The industry’s financial resilience was recently demonstrated by MGM Resorts following the tragic shooting incident at its Mandalay Bay Hotel on the Las Vegas Strip. Delivering the fi rm’s third quarter 2017 results, Chairman and CEO Jim Murren said: “As a result of the October 1st incident, our business in Las Vegas will be impacted in the near term primarily due to a short-lived uptick in cancellations and a temporary suspension of marketing efforts. Since restarting such efforts, our booking pace has largely rebounded to normal levels. We remain confident in the stability of our business and the enduring power of the Las Vegas brand.”
“There is a healthy discussion taking place about how to include reputational damage in the insurance policy and how to define the type of event that would result in a shift in share price from an earnings impacting event,” says Marsh’s David Tate. “I’m not sure the product is there yet, but there is definitely an opportunity for the insurance sector moving forward.”
In addition to the struggles of applying a monetary value to a brand-impacting event, the franchised nature of the sector also creates an insurance headache. “Where does responsibility lie from a reputation management perspective?” asks Addison. “The particular manager of a franchised operation may have done everything by the compliance book, yet an incident still occurs that has a negative brand impact.”
And as Barnett points out, given the social media environment in which we now operate, “location-specific incidents have the potential to become brand-level issues in a very short time.”
Expanding the proﬁle
As companies increasingly look to introduce extensions to existing cover, there is of course the risk that these policy patchworks leave gaps in provisions that enable financial losses to fall through, whether as a result of sub-limits being exceeded or incidents falling below large deductibles.
“One key challenge that the insurance industry needs to address,” states Tate, “is the fact that we are often dealing with a range of policies spanning multiple different sub-limits. Moving towards a single, more expansive type of policy that covers a variety of these exposures would be a step that we would encourage. However, at present the wordings and exposures covered remain relatively siloed.”
Addison is in agreement. “The industry needs to move more towards broader all risks type policies rather than focusing on just named perils in each product line.”
“The challenge is understanding and establishing where these risks sit within the overall profile,” believes Hovell. “We are keen to pool our risks where we can and to find effective solutions to mitigate costs and enhance cover.

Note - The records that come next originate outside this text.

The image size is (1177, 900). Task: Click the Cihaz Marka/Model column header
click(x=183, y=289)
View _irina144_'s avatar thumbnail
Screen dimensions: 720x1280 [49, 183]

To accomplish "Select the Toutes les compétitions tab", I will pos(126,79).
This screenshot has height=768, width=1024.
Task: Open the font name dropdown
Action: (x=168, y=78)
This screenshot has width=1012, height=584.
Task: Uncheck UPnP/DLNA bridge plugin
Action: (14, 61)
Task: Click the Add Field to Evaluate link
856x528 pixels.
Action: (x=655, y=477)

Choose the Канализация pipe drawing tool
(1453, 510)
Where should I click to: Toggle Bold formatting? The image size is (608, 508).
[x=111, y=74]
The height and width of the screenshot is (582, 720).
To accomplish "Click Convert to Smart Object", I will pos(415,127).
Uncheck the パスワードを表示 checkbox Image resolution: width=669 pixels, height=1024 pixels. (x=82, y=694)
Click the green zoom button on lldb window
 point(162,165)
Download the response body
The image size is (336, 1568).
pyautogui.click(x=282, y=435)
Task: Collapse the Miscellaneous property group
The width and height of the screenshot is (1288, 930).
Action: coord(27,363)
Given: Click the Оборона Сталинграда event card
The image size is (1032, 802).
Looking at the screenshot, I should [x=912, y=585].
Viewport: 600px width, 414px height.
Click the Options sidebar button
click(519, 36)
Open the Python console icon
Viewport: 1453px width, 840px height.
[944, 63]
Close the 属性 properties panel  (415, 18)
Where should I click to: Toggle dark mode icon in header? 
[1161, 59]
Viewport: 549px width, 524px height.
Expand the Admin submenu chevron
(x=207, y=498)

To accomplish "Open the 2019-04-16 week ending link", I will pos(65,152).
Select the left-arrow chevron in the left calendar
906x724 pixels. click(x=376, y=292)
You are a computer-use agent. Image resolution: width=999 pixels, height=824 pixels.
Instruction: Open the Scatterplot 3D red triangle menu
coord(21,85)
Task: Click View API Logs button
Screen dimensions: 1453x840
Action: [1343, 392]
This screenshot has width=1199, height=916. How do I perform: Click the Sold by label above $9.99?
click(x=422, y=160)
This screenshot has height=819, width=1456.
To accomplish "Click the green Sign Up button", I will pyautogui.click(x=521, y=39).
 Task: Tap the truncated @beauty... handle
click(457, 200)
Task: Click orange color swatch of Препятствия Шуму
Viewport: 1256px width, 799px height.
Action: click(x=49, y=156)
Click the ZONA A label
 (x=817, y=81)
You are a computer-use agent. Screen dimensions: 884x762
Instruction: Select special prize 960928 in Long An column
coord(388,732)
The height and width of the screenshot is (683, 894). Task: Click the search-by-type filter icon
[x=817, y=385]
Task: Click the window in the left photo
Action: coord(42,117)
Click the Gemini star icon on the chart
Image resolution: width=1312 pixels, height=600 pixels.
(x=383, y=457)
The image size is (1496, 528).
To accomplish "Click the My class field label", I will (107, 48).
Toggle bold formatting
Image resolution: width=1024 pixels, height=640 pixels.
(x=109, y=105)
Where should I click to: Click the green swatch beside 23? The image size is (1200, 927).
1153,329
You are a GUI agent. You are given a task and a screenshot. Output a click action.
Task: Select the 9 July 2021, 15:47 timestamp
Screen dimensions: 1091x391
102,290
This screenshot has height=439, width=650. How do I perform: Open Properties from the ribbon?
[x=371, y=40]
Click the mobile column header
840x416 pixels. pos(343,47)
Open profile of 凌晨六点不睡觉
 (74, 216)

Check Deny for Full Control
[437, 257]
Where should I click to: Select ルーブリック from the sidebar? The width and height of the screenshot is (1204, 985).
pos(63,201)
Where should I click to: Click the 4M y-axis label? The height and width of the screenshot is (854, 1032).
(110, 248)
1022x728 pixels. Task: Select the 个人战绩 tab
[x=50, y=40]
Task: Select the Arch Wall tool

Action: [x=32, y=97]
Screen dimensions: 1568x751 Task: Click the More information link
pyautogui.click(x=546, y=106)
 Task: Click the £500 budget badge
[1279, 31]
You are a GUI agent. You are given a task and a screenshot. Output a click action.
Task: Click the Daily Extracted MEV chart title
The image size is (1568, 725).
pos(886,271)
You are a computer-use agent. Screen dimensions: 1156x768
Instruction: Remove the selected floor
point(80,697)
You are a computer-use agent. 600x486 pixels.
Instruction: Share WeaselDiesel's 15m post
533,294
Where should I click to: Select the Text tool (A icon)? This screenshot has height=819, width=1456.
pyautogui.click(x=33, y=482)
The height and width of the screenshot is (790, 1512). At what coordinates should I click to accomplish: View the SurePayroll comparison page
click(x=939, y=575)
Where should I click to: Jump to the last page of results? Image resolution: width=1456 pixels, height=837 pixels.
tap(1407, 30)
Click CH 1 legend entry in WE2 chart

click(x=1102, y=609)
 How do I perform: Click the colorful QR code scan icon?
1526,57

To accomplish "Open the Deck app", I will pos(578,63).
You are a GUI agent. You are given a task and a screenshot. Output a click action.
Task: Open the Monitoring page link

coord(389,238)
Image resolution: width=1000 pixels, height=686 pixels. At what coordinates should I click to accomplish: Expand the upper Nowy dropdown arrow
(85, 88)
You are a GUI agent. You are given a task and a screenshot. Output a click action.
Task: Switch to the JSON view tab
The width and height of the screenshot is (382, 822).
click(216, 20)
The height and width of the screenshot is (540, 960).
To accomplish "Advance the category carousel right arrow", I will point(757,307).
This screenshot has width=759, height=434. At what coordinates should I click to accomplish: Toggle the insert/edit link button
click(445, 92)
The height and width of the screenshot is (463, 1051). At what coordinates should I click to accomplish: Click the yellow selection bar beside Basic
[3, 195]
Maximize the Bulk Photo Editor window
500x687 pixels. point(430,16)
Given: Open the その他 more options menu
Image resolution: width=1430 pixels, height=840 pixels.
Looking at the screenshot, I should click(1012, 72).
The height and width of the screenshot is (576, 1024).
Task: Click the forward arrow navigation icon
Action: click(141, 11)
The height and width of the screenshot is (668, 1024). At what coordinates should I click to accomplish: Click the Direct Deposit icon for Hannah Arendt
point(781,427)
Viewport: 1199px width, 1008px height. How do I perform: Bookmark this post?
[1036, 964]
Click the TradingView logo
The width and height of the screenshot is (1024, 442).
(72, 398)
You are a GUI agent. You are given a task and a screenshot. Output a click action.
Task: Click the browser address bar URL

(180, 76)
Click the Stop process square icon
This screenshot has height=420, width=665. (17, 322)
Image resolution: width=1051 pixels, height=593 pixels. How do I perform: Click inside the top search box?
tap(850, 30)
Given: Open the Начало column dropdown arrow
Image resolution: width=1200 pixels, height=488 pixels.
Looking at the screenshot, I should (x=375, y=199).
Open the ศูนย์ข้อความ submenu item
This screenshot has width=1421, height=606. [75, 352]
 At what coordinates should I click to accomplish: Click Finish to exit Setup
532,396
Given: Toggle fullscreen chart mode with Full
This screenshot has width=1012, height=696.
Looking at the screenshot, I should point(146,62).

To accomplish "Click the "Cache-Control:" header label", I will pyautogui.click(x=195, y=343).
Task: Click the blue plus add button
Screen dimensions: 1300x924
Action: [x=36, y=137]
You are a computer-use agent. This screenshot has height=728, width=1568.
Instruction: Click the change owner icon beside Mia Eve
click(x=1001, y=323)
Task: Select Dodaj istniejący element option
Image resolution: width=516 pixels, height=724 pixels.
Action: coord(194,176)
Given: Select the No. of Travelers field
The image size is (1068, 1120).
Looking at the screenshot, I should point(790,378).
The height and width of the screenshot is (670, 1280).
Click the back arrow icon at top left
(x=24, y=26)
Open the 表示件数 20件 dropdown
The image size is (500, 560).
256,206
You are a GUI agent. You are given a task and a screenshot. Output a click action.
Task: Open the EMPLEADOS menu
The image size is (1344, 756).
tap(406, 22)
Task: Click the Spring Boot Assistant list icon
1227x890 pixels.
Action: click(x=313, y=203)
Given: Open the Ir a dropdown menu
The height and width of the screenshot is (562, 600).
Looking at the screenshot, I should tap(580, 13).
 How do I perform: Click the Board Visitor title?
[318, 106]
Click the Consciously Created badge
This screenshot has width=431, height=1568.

But we have to ensure that we are putting the right resources into the right areas to maximize our efforts rather than simply looking to bundle our coverage.”
“We are very keen to explore opportunities for innovation on the insurance front,” he concludes, “and are keen to have discussions with insurers and brokers to examine ways in which we can better protect our business. But we need to understand exactly what these products are and the value that they bring to our organization.”